AVAILABLE DATA ->

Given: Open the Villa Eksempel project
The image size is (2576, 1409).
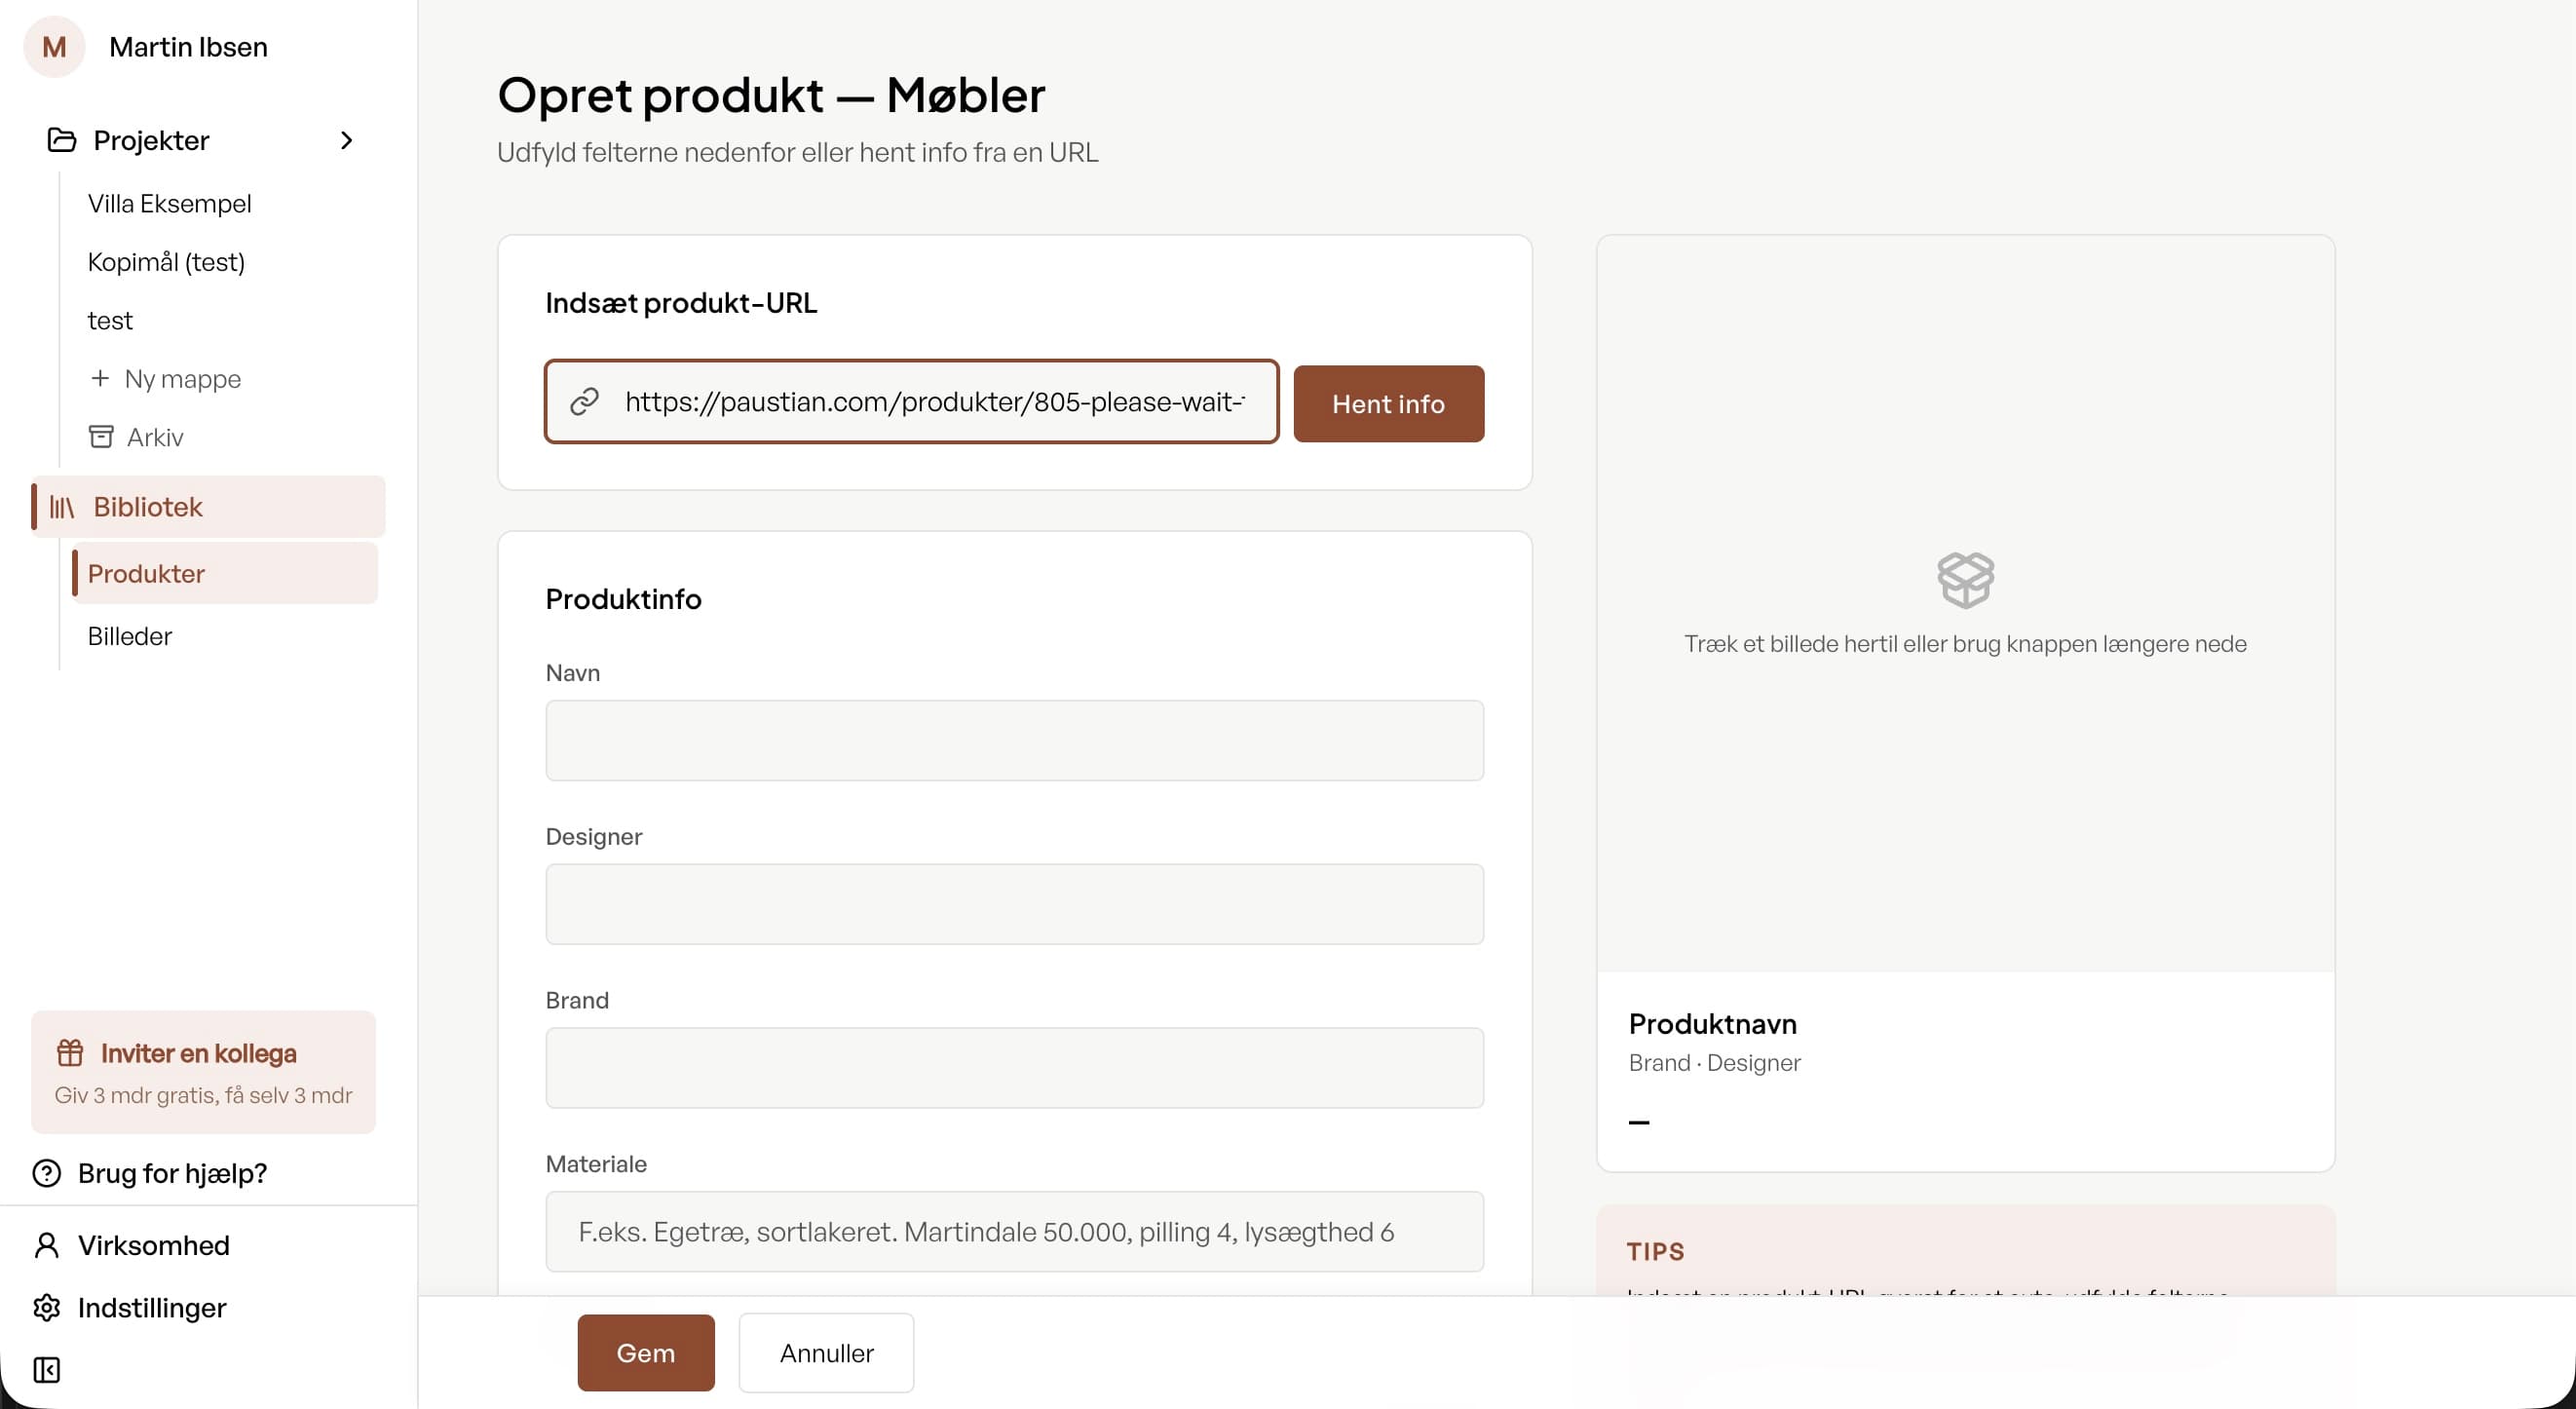Looking at the screenshot, I should pyautogui.click(x=170, y=203).
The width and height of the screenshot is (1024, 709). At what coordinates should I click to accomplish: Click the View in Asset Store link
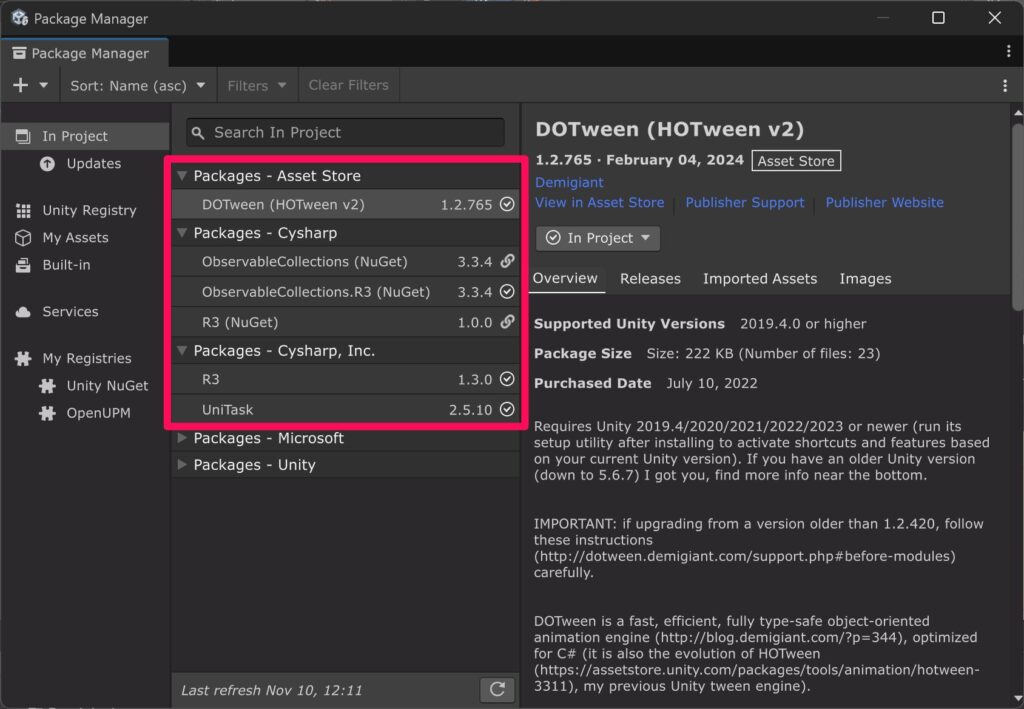(599, 202)
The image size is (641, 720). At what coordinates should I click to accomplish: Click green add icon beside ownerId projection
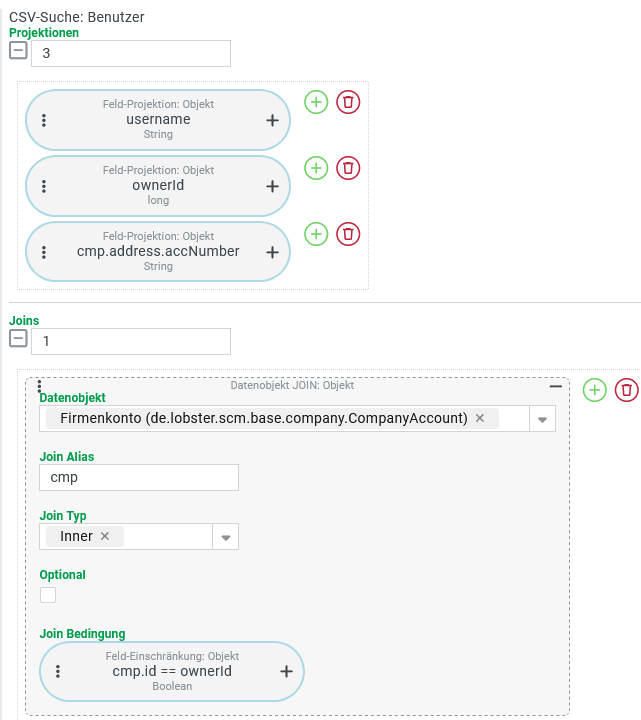(316, 168)
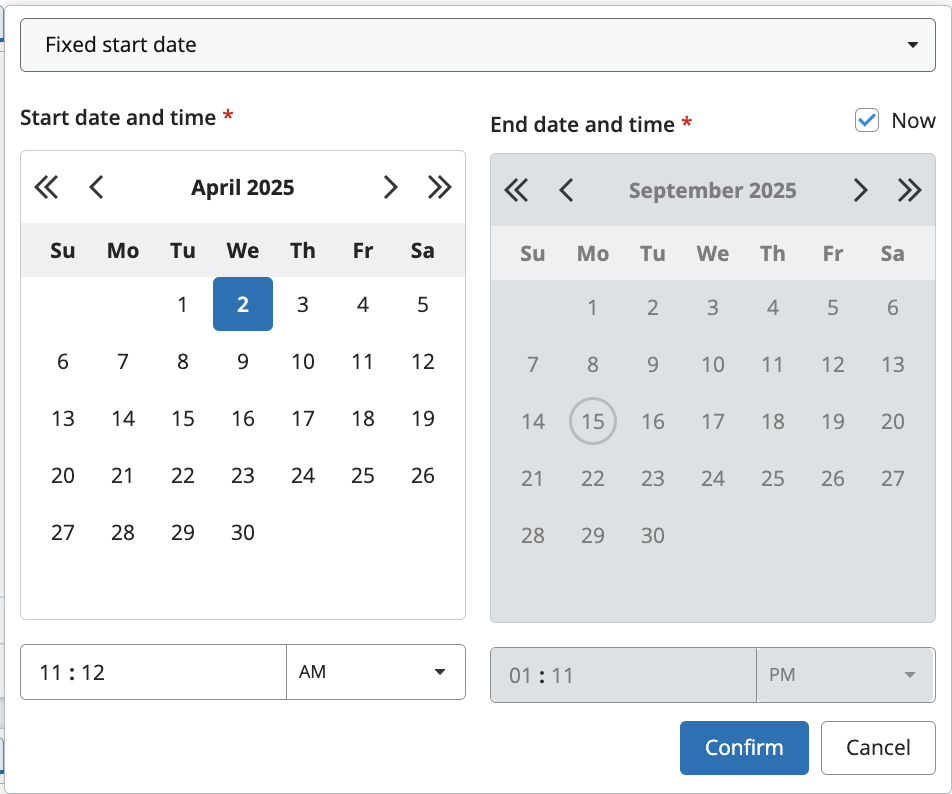Go to next month in start calendar
Viewport: 952px width, 794px height.
click(390, 187)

PROBLEM ->
Write out every line of the entries above word for word, leaving out the pictures.

RESPONSE TO THIS EXERCISE ->
Given: Open the Villa Eksempel project
The image size is (2576, 1409).
Looking at the screenshot, I should pyautogui.click(x=170, y=203).
The width and height of the screenshot is (1024, 709). At what coordinates should I click to accomplish: Click the View in Asset Store link
(599, 202)
The image size is (641, 720). At what coordinates should I click to accomplish: Click green add icon beside ownerId projection
(316, 168)
Go to next month in start calendar
Viewport: 952px width, 794px height.
click(390, 187)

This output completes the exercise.